The wooden support is formed of two panels: a larger rectangular one, made from at least two planks of vertical grain, and a smaller, roughly circular panel for the Virgin’s halo. The halo extension has a point where it attaches to the main panel. The reverse of the main panel is reinforced with a cradle. A vertical crack runs through the center of the halo extension, which was excavated to a concave shape. Another long crack passes vertically through the entire main panel. Woodworm tunneling can be seen at its edges and on its reverse. The reverse of the panel is coated with a heavy layer of wax.

Before the execution of the painting, the panel was covered with a fabric interleaf and a thick layer of gesso. The Virgin’s halo and the areas around the figure were covered by silver leaf, patinated to look like gold. It is unclear if the gilded areas were prepared with a bole. The child’s halo was also probably silver gilt, but now no leaf remains. The paint was applied rather thickly and smoothly.

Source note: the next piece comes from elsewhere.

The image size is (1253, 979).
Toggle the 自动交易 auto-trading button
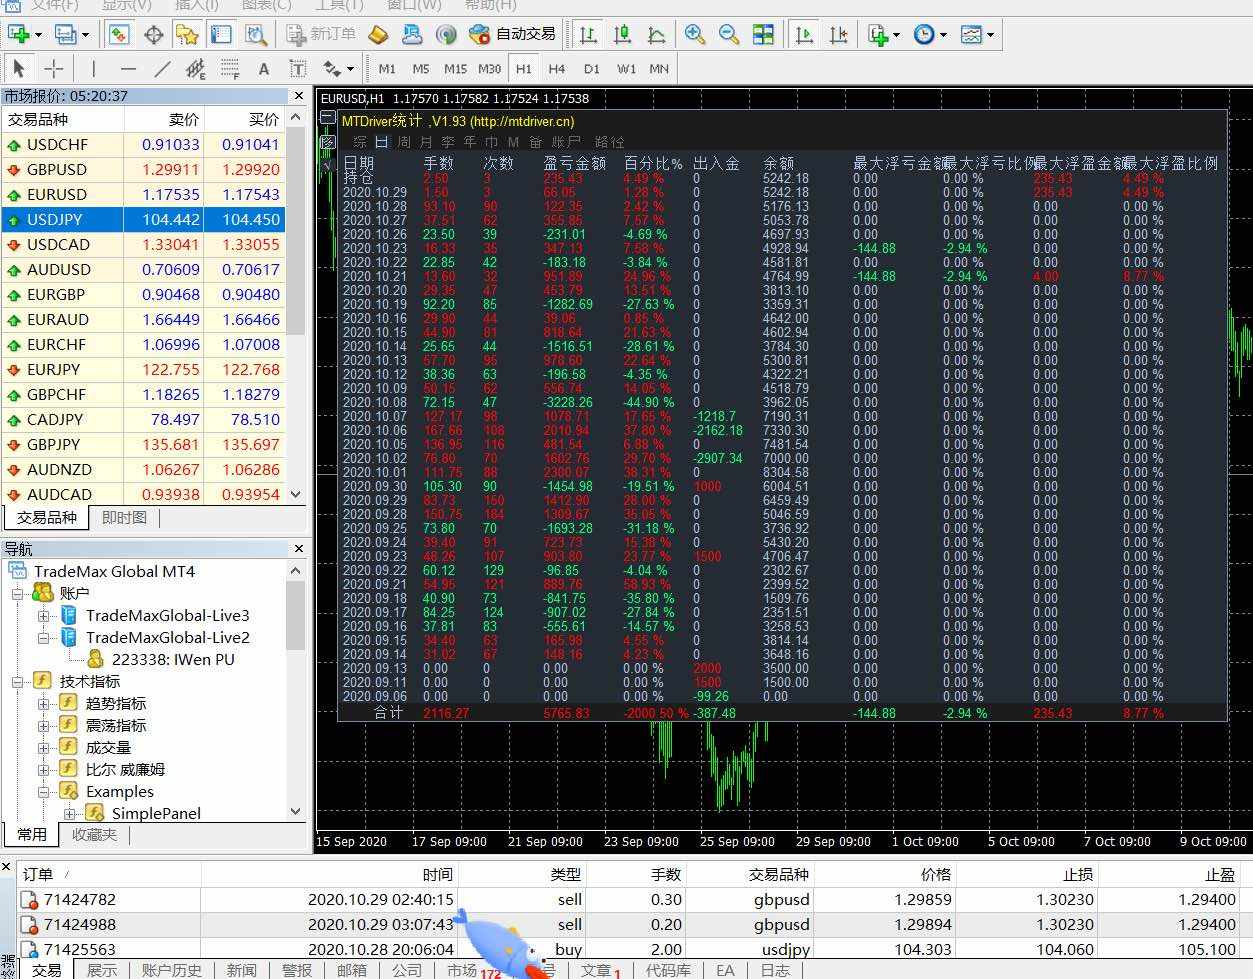pyautogui.click(x=512, y=34)
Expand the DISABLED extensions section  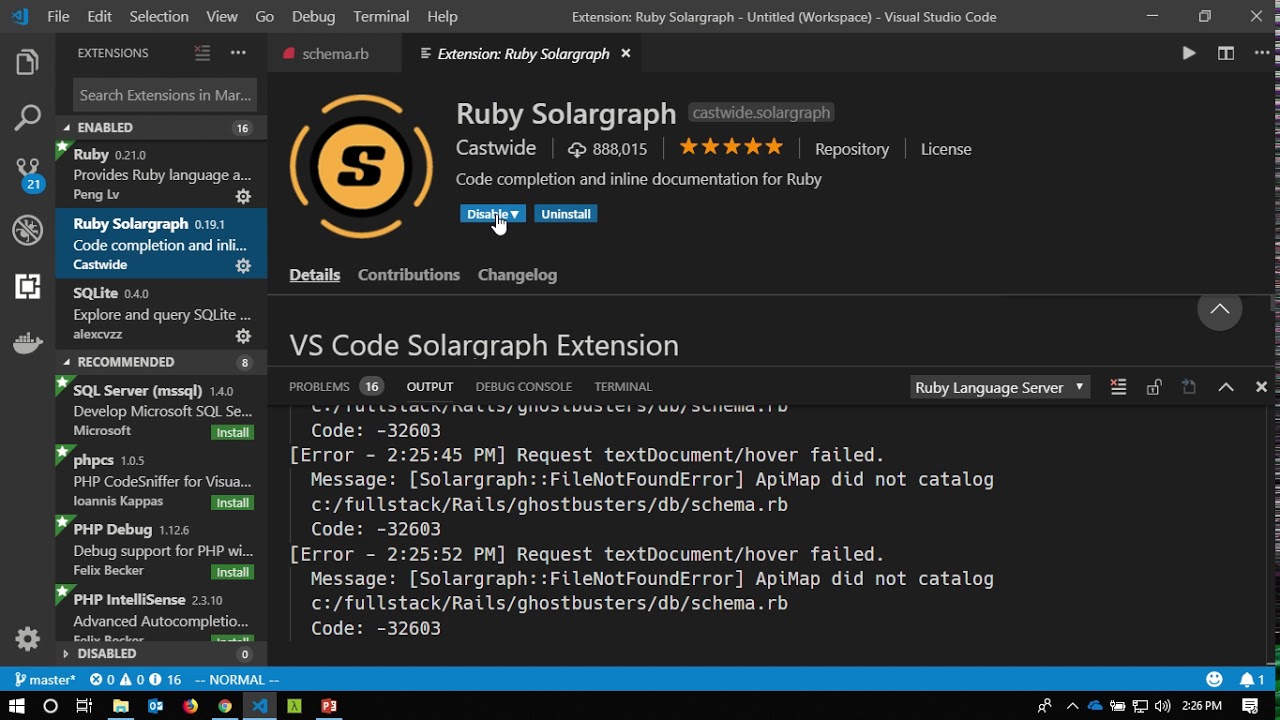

The silver leaf is heavily worn, and much of it appears to have been scraped away, revealing the ground. The leaf that remains has tarnished. The paint has suffered losses at the bottom and top edges, especially in the areas around the corners of the main panel. Paint losses also occur in the Virgin’s face, mostly along the crack, but also in her left cheek and above her left eye. The crown of the Virgin and the contours of the part of the mantle covering her head have been reinforced. There also is inpainting (especially in the feet and heads) in the small figures of saints at the sides of the central group. An old, undated photo shows the panel inserted in a heavy, probably nineteenth-century frame whose shape followed the contours of the panel; a reproduction published in 1928 illustrates an apparently different frame. The only recorded restoration treatment (“slight cleaning and restoration”) is the one that Stephen Pichetto performed in 1944.